Quando si decide di passare la palla delle responsabilità ai sindaci, per chiudere le porte della stalla quando i buoi sono già scappati, bisognerebbe avere il buon gusto di farlo solo dopo aver rassegnato un quadro davvero chiaro e veritiero della situazione.

Così, solo per fare qualche esempio.

Quali sono i motivi per cui Sicilacque ha significativamente ridotto la fornitura di acqua ad AICA? Nessuno ce lo dice: si potrebbe ritenere che sia una conseguenza della siccità, ma non risulta che le falde acquifere ne abbiano ancora risentito. A chi e a quale scopo viene destinata l’acqua che Sicilacque forniva prima ad AICA e quest’ultima ai comuni dell’agrigentino?

Perché entrambi i due pozzi aggiuntivi di Grattavoli non sono stati pronti entro la prima decade di agosto, come era stato ripetutamente assicurato? Nessuno ce lo dice.

Perché non vengono applicati limiti e sanzioni contro il dilagante caro prezzi del trasporto delle autobotti? Nessuno lo dice. Nessuno lo fa.

Gli 8 comuni che autogestiscono la propria rete idrica sono chiamati anch’essi a contribuire alla solidarietà d’ambito provinciale, cedendo un po’ della loro acqua in nome della condivisione, mentre i sindaci degli altri 35 comuni sono impegnato a “cercare nuovi pozzi”? Nessuno lo dice.

In una situazione di evidente e drammatica emergenza che investe inevitabilmente l’intera struttura di AICA anche sotto il profilo delle esigenze finanziarie, non sarebbe da considerarsi “il minimo” indispensabile che le autorità di governo trovino il modo di imporre a tutti i 35 comuni soci dell’AICA di versare il “dovuto” in termini di capitale sociale?
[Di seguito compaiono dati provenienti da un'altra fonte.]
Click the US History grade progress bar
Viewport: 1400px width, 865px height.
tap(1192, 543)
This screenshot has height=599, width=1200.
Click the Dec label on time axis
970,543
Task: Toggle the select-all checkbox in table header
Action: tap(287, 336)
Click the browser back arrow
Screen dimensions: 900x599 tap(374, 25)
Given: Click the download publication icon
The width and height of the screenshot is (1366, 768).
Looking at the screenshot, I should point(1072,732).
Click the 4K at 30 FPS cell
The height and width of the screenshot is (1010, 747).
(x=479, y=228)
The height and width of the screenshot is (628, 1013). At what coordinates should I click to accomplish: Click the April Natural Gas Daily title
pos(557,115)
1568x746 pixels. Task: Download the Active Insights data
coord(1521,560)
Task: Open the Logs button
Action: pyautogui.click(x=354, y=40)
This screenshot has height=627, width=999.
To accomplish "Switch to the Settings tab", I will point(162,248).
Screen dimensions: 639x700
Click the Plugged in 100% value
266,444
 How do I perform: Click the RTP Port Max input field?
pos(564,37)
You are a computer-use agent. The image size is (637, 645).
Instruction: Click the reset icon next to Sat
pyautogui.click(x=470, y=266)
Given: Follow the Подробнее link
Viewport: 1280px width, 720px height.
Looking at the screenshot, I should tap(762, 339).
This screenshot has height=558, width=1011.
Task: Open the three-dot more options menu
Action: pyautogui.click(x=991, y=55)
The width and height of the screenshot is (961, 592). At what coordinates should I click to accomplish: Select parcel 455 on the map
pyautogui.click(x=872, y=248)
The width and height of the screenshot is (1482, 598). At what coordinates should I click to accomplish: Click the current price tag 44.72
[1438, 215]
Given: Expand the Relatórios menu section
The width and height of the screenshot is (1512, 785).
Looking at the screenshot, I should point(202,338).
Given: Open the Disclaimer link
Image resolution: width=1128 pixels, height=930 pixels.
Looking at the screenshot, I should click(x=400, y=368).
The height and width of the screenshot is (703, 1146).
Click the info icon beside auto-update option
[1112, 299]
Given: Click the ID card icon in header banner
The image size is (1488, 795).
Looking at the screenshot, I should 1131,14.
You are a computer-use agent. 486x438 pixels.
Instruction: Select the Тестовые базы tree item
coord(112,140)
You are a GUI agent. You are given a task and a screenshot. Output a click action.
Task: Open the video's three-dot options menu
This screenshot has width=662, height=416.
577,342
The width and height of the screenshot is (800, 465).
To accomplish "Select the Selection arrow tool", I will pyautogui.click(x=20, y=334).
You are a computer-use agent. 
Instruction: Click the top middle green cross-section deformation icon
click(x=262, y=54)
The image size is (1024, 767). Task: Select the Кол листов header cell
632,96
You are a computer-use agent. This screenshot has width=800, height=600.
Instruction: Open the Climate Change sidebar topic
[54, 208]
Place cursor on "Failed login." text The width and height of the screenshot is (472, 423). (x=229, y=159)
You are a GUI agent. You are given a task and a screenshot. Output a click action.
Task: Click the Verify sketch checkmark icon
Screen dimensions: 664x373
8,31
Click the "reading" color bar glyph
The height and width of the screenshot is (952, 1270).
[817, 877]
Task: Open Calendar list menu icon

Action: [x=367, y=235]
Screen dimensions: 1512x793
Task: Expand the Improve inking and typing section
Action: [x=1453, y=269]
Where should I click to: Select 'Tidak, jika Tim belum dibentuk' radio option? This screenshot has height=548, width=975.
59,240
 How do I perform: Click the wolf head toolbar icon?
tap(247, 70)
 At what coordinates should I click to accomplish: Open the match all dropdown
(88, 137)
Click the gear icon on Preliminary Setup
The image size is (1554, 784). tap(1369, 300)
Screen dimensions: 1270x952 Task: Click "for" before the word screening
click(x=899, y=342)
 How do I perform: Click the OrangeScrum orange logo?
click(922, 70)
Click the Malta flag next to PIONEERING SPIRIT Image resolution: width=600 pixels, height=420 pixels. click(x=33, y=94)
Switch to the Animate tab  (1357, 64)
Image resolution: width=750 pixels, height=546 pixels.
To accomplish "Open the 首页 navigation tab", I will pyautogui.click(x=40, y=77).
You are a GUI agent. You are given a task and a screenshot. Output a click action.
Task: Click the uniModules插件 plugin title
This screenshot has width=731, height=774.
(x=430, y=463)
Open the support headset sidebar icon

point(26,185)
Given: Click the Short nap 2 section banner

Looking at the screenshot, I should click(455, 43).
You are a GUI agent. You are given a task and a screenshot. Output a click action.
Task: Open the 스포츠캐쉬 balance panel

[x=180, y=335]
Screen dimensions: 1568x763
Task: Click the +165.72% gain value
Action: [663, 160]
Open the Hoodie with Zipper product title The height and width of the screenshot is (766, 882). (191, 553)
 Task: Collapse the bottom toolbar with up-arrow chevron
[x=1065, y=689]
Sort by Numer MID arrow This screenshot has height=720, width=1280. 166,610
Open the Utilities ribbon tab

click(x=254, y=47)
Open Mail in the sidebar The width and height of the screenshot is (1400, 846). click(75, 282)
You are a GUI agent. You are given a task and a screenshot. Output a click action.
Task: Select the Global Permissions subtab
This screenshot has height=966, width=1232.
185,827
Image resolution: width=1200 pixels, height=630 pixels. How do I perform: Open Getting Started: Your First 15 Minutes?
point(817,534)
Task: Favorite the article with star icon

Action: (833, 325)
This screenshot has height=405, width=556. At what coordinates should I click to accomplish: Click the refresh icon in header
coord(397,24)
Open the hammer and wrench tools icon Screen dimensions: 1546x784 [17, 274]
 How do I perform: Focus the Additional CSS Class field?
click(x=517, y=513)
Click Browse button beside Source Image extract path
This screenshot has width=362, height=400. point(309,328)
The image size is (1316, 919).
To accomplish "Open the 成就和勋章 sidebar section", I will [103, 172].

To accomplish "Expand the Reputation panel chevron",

Per una questione di moralità e di dignità pubblica, questo dovrebbe essere il primo problema ad essere affrontato, per evitare che ci siano comuni che hanno assolto i propri doveri finanziari e che devono subire la beffa di mettere a disposizione l’acqua prelevata dai pozzi del proprio territorio a favore di comuni totalmente inadempienti nei confronti di AICA.

Ma anche quest’ultimo è un segnale della crisi di un sistema politico che ha ridotto alla sete la Sicilia, il cui sottosuolo è il più ricco di acqua del territorio italiana.

Ma adesso state tutti tranquilli, arrivano i nostri sindaci e risolvono tutto, trovando e requisendo nuovi pozzi, e acquistando autobotti…

Se non ci fosse da piangere, ci sarebbe soltanto da ridere.